Input data: Begin

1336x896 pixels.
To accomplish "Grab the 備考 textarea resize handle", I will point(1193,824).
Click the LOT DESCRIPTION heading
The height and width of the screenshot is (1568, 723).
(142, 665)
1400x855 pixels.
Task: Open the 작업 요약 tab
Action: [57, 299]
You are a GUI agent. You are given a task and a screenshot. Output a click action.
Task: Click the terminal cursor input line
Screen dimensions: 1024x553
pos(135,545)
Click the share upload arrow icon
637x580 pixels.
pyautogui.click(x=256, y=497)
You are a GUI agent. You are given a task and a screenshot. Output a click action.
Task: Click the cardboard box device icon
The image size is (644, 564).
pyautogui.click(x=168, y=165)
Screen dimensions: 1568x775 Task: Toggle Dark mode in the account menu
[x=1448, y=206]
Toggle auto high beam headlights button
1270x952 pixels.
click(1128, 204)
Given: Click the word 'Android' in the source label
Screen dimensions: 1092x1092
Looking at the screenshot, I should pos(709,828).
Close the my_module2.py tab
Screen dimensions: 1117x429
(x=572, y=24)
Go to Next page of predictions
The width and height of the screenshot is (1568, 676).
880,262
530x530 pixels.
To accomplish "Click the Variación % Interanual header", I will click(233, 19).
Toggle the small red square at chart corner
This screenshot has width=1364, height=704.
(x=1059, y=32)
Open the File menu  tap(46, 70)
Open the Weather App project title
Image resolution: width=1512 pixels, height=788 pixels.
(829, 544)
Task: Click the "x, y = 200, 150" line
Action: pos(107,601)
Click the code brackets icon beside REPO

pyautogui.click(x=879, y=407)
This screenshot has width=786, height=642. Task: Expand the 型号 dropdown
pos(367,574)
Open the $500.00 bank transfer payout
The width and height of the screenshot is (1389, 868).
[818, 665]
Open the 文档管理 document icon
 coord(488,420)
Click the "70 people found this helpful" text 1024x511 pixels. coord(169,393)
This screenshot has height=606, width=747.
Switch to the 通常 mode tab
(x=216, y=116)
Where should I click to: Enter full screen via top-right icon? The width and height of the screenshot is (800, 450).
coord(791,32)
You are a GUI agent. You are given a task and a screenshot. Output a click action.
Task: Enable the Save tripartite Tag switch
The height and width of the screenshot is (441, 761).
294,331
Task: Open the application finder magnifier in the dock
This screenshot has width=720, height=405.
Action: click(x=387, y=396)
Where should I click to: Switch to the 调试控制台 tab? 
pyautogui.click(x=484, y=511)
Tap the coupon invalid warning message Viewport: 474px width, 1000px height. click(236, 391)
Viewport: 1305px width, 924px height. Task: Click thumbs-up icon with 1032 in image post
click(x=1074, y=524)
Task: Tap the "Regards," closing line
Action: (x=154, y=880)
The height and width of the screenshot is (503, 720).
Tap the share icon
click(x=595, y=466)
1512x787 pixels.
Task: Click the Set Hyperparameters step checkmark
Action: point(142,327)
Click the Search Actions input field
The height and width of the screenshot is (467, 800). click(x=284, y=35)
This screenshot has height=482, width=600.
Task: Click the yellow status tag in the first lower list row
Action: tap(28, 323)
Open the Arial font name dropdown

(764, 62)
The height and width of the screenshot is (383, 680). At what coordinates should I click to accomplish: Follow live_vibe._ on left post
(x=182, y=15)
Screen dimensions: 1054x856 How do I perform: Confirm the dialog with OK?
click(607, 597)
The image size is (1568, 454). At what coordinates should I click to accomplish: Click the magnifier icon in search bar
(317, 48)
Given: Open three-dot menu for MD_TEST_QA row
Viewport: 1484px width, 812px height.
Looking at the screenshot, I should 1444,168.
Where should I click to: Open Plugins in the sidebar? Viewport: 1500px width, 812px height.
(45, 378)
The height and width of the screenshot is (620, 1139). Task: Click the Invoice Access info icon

Input data: End

* Exercise requirements: What you give back must be the stretch above, starting at the line with "Task: Click the cardboard box device icon" and ending at the line with "Given: Click the", copied exactly.

* Exercise result:
Task: Click the cardboard box device icon
The image size is (644, 564).
pyautogui.click(x=168, y=165)
Screen dimensions: 1568x775 Task: Toggle Dark mode in the account menu
[x=1448, y=206]
Toggle auto high beam headlights button
1270x952 pixels.
click(1128, 204)
Given: Click the word 'Android' in the source label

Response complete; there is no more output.